I am making a data intensive web application that I am trying to optimize. I’ve heard of forking and threading, but I have no idea whether they are applicable to what I am trying to do and if so how to implement them. My code looks like this:
def search
@amazon_data=Hash.from_xml(item.retrieve_amazon(params[:sku]))
unless @amazon_data['results'] == nil
@amazon_data['results']['item'].size.times do |i|
@all_books << { :vendor => 'Amazon.com',
:price => @amazon_data['results']['item'][i]['price'].to_f,
:shipping => @amazon_data['results']['item'][i]['ship'].to_f,
:condition => @amazon_data['results']['item'][i]['condition'],
:total => @amazon_data['results']['item'][i]['price'].to_f + @amazon_data['results']['item'][i]['ship'].to_f,
:availability => 'In Stock',
:link_text => 'Go to Amazon.com',
:link_url => "http://www.amazon.com/gp/offer-listing/#{params[:isbn]}"
}
end
end
@ebay_data=Hash.from_xml(Book.retrieve_ebay(params[:sku]))
unless @ebay_data['results'] == nil
@ebay_data['results']['item'].size.times do |i|
@all_books << { :vendor => 'eBay',
:price => @ebay_data['results']['item'][i]['price'].to_f,
:shipping => @ebay_data['results']['item'][i]['ship'].to_f,
:condition => 'Used',
:total => @ebay_data['results']['item'][i]['price'].to_f + @ebay_data['results']['item'][i]['ship'].to_f,
:availability => 'In Stock',
:link_text => 'Go to eBay',
:link_url => "http://www.amazon.com/gp/offer-listing/#{params[:sku]}"
}
end
end
end
So, basically what I have are two actions that retrieve data from eBay and Amazon and parse it here. How might I make both of these actions run at once? Do fork or thread have anything to do with what I am trying to accomplish?

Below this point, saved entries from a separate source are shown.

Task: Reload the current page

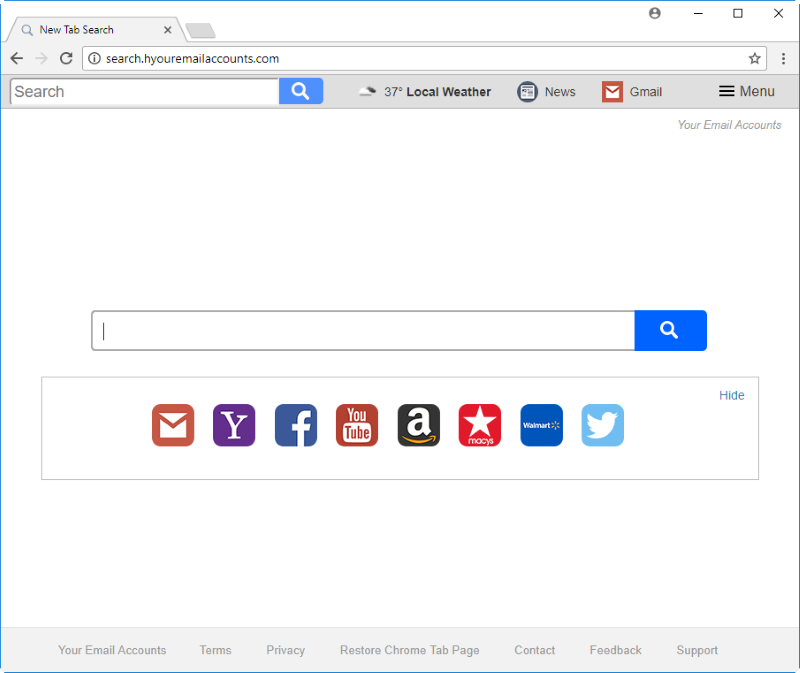Action: click(x=66, y=58)
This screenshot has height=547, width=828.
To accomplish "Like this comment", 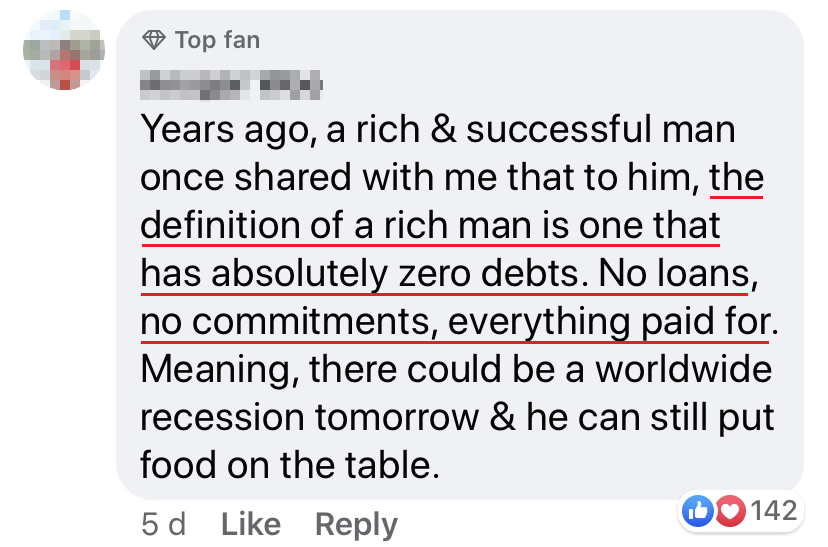I will [x=249, y=524].
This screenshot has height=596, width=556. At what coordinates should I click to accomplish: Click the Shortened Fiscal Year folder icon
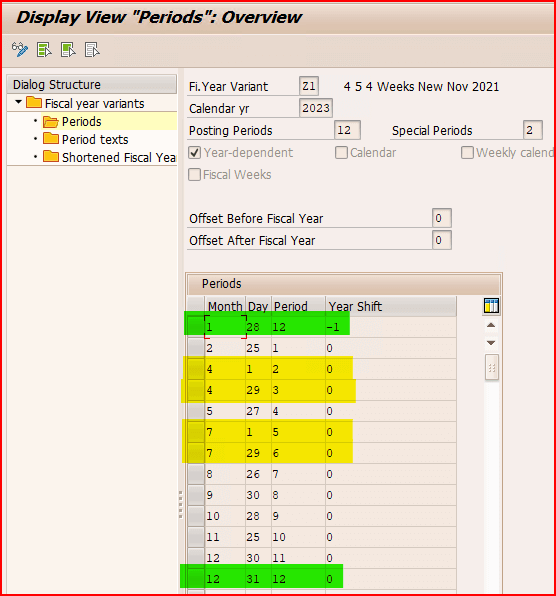point(51,157)
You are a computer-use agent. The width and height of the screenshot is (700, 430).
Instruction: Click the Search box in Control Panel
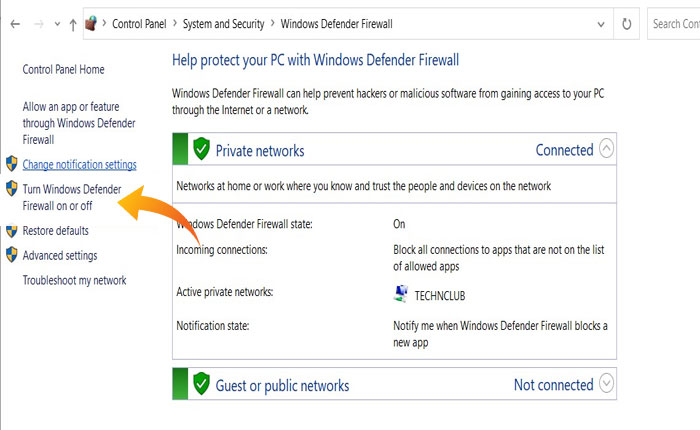pos(675,23)
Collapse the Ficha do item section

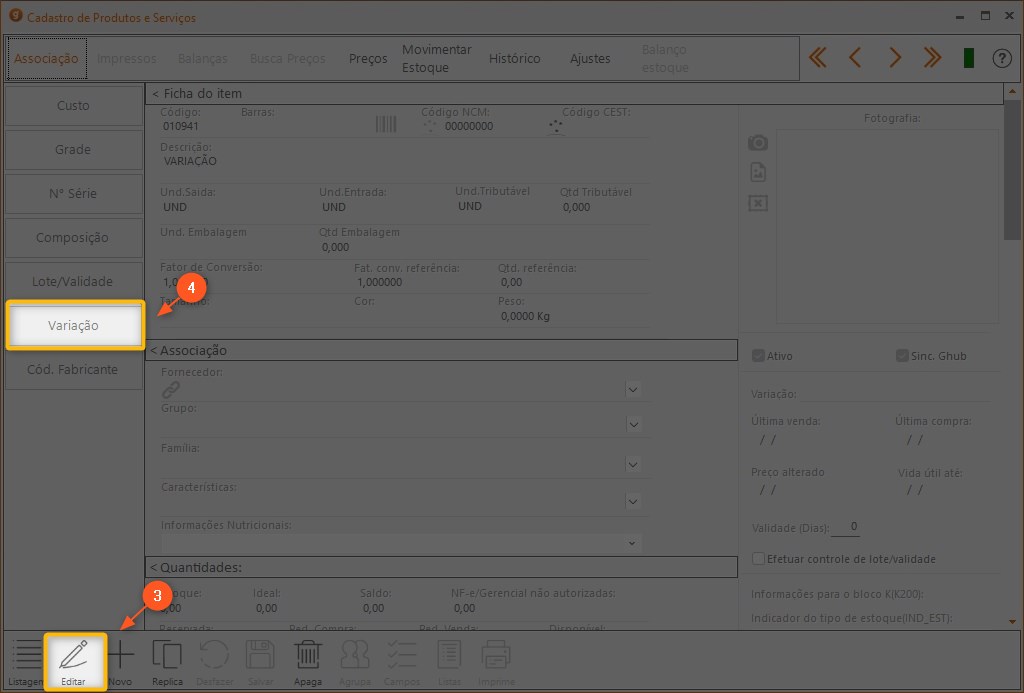tap(155, 93)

This cuts the API time in half, but I don’t know how to return the results. The subsequent view loads before the API results are returned…. It is returning data, however. When I code in
puts @all_books
within the thread results are displayed in the console. Outside of the thread, however, results are not returned.
def search
Thread.new do
@amazon_data=Hash.from_xml(item.retrieve_amazon(params[:sku]))

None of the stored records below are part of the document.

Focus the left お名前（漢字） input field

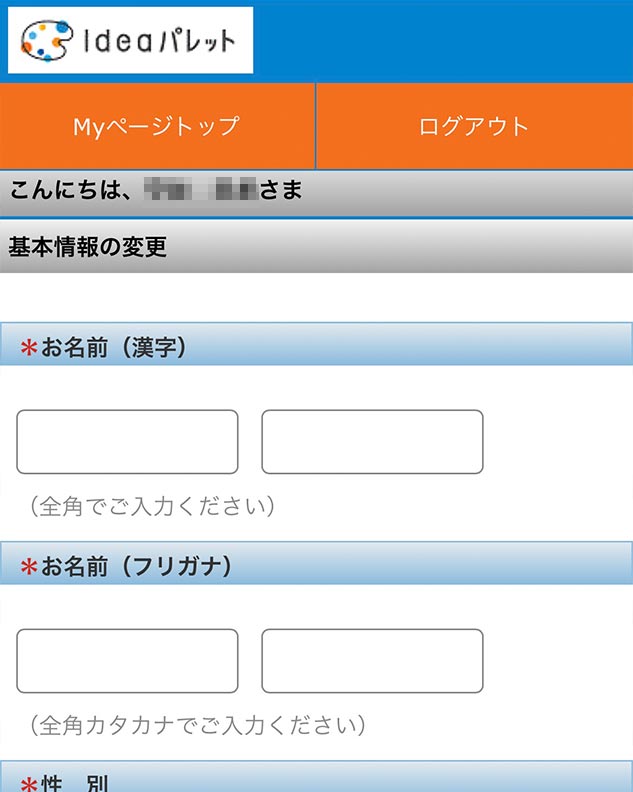coord(127,441)
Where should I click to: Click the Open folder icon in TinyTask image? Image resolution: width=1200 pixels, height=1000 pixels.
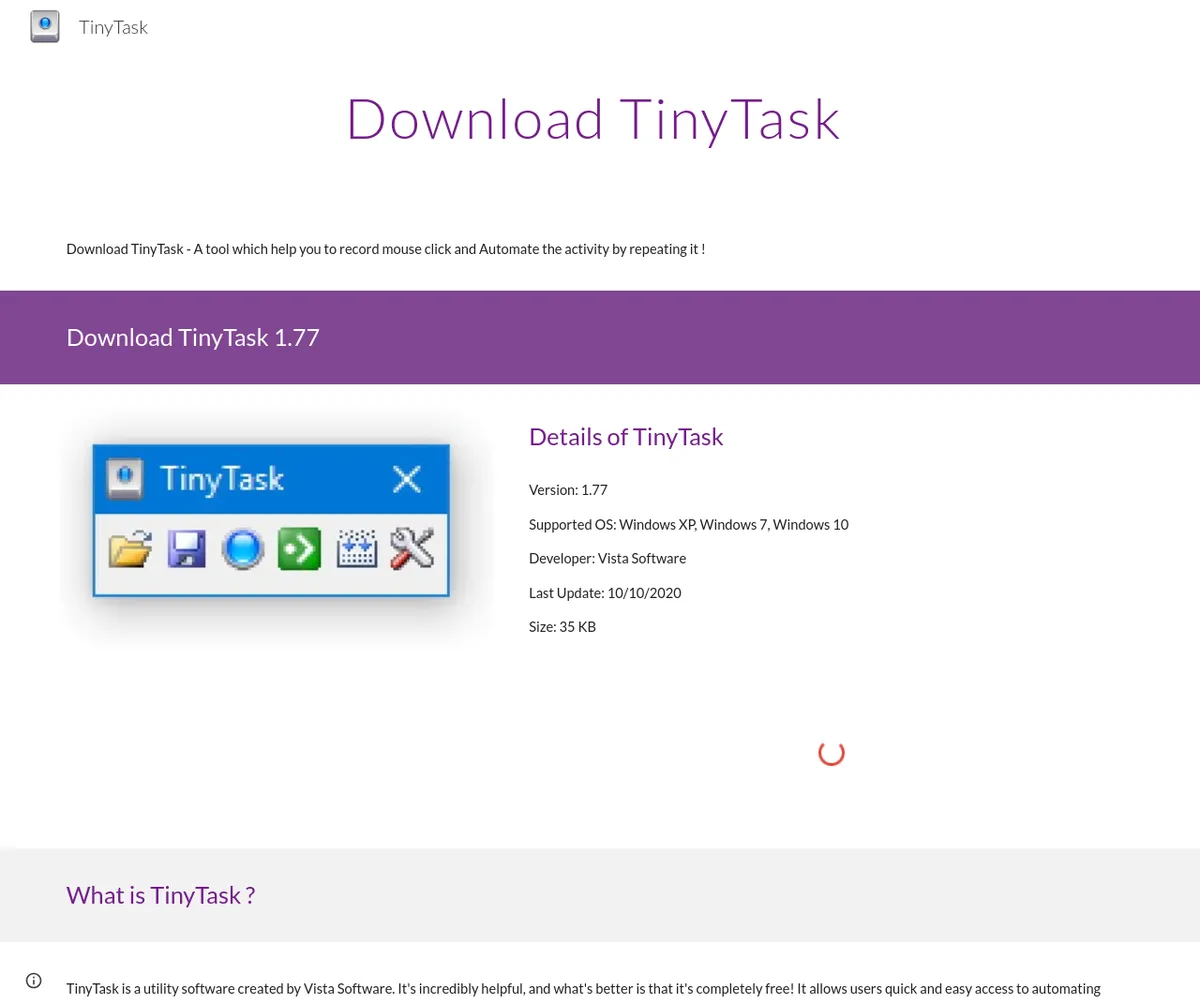130,549
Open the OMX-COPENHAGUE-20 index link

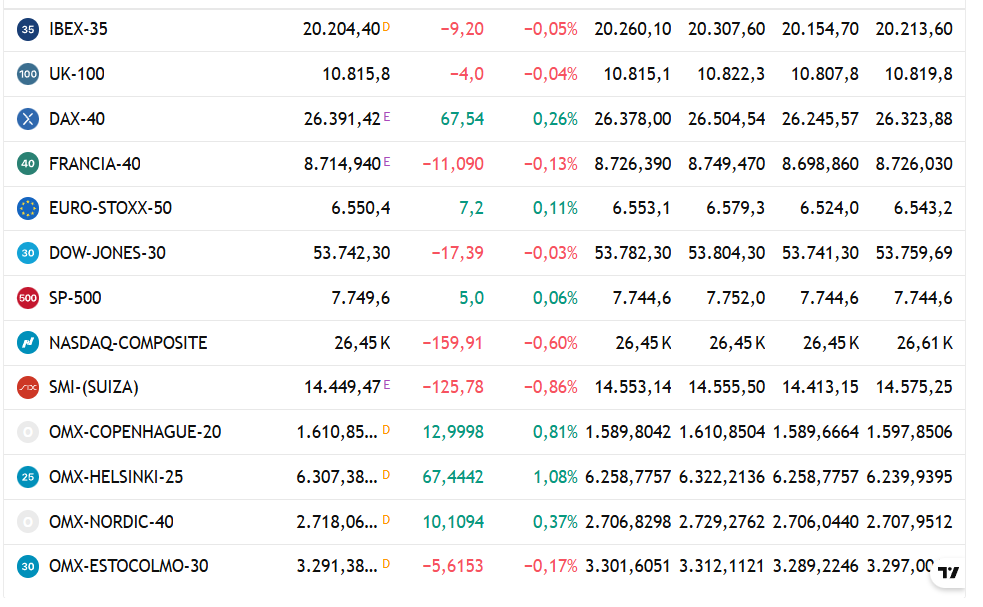pyautogui.click(x=135, y=432)
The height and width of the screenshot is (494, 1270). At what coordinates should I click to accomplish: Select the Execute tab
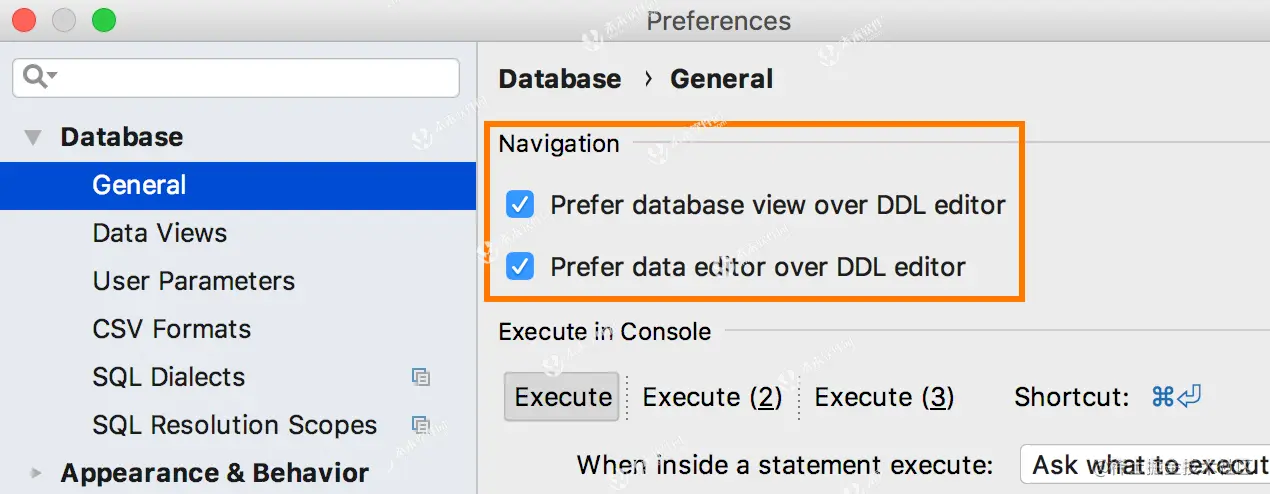[563, 397]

unless @amazon_data['results'] == nil
@amazon_data['results']['item'].size.times do |i|
@all_books << { :vendor => 'Amazon.com',
:price => @amazon_data['results']['item'][i]['price'].to_f,
:shipping => @amazon_data['results']['item'][i]['ship'].to_f,
:condition => @amazon_data['results']['item'][i]['condition'],
:total => @amazon_data['results']['item'][i]['price'].to_f + @amazon_data['results']['item'][i]['ship'].to_f,
:availability => 'In Stock',
:link_text => 'Go to Amazon.com',
:link_url => "http://www.amazon.com/gp/offer-listing/#{params[:isbn]}"
}
end
end
end
Thread.new do
@ebay_data=Hash.from_xml(Book.retrieve_ebay(params[:sku]))
unless @ebay_data['results'] == nil
@ebay_data['results']['item'].size.times do |i|
@all_books << { :vendor => 'eBay',
:price => @ebay_data['results']['item'][i]['price'].to_f,
:shipping => @ebay_data['results']['item'][i]['ship'].to_f,
:condition => 'Used',
:total => @ebay_data['results']['item'][i]['price'].to_f + @ebay_data['results']['item'][i]['ship'].to_f,
:availability => 'In Stock',
:link_text => 'Go to eBay',
:link_url => "http://www.amazon.com/gp/offer-listing/#{params[:sku]}"
}
end
end
end
end
Am I on the right track? How can I return the results from within the thread? Is it that the variable is only accessible within the thread, or does the problem lie in the fact that the program progresses before the results are returned?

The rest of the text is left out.